Particolarmente dannose per il funzionamento del mercato interno sono le azioni di carattere finanziario che, adducendo argomentazioni etiche, sociali o ambientali, perseguono la commercializzazione di prodotti e strumenti finanziari, senza soddisfare ai requisiti di solvibilità e ai controlli cui devono assoggettarsi gli enti finanziari. L’Autorità bancaria europea ha adottato di recente un parere in cui propone una serie di misure rivolte a ridurre i rischi e indicare requisiti in materia di pubblicità e raccomandazioni volte a tutelare i partecipanti da possibili conflitti di interesse.

5.8.

Occorre evitare il «social washing», ossia l’uso di informazioni non veritiere allo scopo di proiettare un’immagine socialmente impegnata.

6.   Dichiarazioni relative al contenuto sanitario o di altro tipo

6.1.

L’interesse manifestato di recente dai consumatori per uno stile di vita sano, e l’estensione della tecnica ai settori della produzione di alimentari, cosmetici e altri prodotti connessi alla salute, è anch’essa all’origine di dichiarazioni di carattere sanitario riguardanti l’alimentazione e la nutrizione, risultati dietetici ed estetici, o addirittura il miglioramento delle prestazioni cognitive e funzionali.

6.2.

Al pari di quanto avviene nel caso delle dichiarazioni ambientali, il fatto che i consumatori inizino a preoccuparsi di un’alimentazione sana offre anch’esso l’opportunità di proporre dichiarazioni connesse all’agricoltura biologica o organica, come pure alla presenza/assenza di componenti alimentari come le vitamine, gli acidi grassi Omega 3, gli zuccheri, il sale o l’alcol e perfino le sostanze transgeniche.

6.3.

Il progressivo invecchiamento demografico, e l’aumento dell’aspettativa di vita, rappresentano un terreno propizio per una futura espansione della pratica informativa delle dichiarazioni abusive.

6.4.

Analogamente, anche nel marketing basato sulla salute, che ricorre a dichiarazioni di questo tipo a titolo di valore aggiunto per commercializzare meglio i prodotti — come avviene nel caso degli integratori alimentari e dei prodotti di erboristeria, ma anche di offerte per il consumo generale — vengono utilizzati abusivamente presunti benefici per la salute, ammantati di argomentazioni pseudoscientifiche.

7.   Osservazioni specifiche

7.1.

Va ricordato che le opzioni dell’etichettatura facoltativa e la grafica di loghi e pittogrammi generano associazioni poco rigorose nei processi cognitivi ed emotivi che inducono i consumatori a fare una scelta di acquisto.
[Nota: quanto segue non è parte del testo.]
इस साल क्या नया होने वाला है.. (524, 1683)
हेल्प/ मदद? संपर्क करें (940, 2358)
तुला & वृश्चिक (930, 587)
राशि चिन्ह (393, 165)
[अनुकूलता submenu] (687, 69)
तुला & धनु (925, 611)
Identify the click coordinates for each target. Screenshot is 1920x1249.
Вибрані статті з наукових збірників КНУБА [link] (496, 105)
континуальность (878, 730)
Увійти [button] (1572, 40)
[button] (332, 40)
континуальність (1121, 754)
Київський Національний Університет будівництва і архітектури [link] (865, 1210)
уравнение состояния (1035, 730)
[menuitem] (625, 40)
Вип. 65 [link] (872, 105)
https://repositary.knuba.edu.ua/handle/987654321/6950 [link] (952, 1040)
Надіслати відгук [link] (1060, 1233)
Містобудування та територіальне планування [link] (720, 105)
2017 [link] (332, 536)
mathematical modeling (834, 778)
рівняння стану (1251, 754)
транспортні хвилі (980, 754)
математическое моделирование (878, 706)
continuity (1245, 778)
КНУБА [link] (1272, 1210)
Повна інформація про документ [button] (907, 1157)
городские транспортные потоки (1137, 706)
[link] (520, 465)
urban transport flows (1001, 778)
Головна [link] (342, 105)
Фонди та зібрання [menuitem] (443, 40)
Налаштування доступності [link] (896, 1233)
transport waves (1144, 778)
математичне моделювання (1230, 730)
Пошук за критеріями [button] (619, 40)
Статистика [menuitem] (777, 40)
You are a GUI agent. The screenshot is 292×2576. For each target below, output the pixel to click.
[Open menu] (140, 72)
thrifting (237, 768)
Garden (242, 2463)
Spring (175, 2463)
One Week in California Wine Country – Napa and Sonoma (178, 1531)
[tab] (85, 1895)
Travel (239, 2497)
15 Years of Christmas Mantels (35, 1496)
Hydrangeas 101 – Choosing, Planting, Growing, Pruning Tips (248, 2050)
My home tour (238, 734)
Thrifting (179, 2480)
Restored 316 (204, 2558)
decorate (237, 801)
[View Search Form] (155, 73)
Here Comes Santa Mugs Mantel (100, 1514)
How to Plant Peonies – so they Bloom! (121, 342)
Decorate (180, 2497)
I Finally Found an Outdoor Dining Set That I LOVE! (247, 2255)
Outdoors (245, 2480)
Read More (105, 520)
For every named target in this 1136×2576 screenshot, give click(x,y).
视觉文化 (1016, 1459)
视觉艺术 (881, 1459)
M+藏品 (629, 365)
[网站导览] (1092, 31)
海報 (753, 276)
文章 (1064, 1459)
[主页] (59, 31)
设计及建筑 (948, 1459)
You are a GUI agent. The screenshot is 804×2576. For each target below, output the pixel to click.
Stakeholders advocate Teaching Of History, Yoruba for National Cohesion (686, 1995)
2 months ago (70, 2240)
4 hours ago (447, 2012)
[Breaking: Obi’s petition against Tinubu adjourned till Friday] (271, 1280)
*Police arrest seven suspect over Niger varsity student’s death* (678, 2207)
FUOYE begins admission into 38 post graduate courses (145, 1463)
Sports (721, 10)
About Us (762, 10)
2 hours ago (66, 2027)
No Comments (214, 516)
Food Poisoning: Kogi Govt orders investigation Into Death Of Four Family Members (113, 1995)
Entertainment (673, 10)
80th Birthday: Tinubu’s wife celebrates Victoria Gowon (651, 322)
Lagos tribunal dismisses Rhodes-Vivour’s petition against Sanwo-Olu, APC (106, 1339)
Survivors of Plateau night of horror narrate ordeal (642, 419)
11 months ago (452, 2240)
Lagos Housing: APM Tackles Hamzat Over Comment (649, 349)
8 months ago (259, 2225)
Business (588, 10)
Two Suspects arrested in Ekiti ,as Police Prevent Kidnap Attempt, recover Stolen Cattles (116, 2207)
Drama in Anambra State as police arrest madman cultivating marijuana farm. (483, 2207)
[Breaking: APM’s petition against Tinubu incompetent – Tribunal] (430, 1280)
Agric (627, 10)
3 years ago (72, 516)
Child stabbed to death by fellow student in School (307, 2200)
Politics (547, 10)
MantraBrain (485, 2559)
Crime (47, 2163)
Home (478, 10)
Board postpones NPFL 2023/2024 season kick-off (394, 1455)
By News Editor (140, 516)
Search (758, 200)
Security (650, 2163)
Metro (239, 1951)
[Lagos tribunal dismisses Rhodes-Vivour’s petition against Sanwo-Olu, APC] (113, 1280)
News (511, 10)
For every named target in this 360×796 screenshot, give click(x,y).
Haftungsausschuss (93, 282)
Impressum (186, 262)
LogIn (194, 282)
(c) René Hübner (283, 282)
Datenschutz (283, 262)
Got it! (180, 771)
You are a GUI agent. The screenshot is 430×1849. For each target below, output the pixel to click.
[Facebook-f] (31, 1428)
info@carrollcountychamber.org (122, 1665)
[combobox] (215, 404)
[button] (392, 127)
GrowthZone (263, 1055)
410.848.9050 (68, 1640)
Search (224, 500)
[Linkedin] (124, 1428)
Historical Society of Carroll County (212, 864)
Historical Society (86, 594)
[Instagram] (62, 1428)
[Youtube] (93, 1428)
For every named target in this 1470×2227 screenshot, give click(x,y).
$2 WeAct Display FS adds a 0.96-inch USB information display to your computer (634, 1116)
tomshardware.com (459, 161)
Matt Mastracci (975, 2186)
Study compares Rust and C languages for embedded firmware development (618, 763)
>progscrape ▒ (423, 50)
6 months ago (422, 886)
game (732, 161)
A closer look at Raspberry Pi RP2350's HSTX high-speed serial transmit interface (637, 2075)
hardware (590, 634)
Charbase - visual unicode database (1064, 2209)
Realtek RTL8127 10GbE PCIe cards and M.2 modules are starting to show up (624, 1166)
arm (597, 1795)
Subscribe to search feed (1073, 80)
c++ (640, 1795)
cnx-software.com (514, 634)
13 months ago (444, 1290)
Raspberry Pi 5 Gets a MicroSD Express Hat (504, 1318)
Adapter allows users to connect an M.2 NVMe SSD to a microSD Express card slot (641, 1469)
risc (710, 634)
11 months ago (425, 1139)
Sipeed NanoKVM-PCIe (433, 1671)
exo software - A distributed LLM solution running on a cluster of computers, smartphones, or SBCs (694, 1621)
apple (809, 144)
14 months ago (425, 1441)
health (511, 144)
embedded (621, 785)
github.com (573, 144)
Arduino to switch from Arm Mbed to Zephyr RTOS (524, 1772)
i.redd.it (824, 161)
Messaggi e immagini dovrebbero essere assoggettati al divieto di formulare affermazioni univoche e categoriche quando non se ne possa dimostrare la veridicità. Sarebbe opportuno realizzare azioni specifiche per il controllo delle affermazioni.

7.2.

Tuttavia, il monitoraggio delle affermazioni dev’essere eseguito in funzione dei supporti utilizzati, poiché ognuno di essi dev’essere trattato alla luce di specifiche circostanze. In sintesi e in maniera schematica i supporti utilizzati sono tra l’altro i seguenti:

testi,

messaggi e slogan,

loghi,

simboli e segni,

pittogrammi,

immagini e fotografie,

grafici e dati,

gradazioni di colore,

volti e nomi di persone, o nomi di istituzioni, con un impatto mediatico e un prestigio riconosciuto.

7.3.

Qualora vi siano affermazioni non dimostrabili e presentate con finalità commerciali, si può richiedere al produttore di ometterle o di rettificare i relativi dati.

7.4.

Per tutte queste ragioni, il Comitato invita la Commissione europea e gli Stati membri ad adottare, nel quadro del regolamento (CE) n. 2006/2004, le opportune misure, mediante la cooperazione amministrativa e, in particolare, attraverso la promozione delle attività comuni, per eradicare l’utilizzazione fraudolenta di dichiarazioni non veritiere su aspetti etici, ambientali o relativi alla salute, in stretta collaborazione con i Centri europei consumatori, che svolgono un ruolo chiave in tali situazioni.

Bruxelles, 2 luglio 2015

Il presidente del Comitato economico e sociale europeo

Henri MALOSSE


(1)  GU L 149 dell’11.6.2005, pag. 22.

(2)  GU L 376 del 27.12.2006, pag. 21.

(3)  GU L 95 del 15.4.2010, pag. 1.

(4)  GU L 404 del 30.12.2006, pag. 9.

(5)  COM(2002) 347 definitivo.

(6)  COM(2015) 192 final.

(7)  SEC(2009) 1666 definitivo. Cfr. il punto 2.5.1.